>>>>

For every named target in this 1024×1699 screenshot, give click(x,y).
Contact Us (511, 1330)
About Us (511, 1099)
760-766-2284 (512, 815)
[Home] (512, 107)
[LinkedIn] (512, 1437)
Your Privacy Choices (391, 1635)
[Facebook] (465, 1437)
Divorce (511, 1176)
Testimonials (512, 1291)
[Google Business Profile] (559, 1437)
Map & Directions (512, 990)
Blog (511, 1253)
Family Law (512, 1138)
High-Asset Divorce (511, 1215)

<<<<

Work item: Print exactly and only the lines that start at the line with "Testimonials (512, 1291)" and run through the end of the listing above.

Solution below:
Testimonials (512, 1291)
[Google Business Profile] (559, 1437)
Map & Directions (512, 990)
Blog (511, 1253)
Family Law (512, 1138)
High-Asset Divorce (511, 1215)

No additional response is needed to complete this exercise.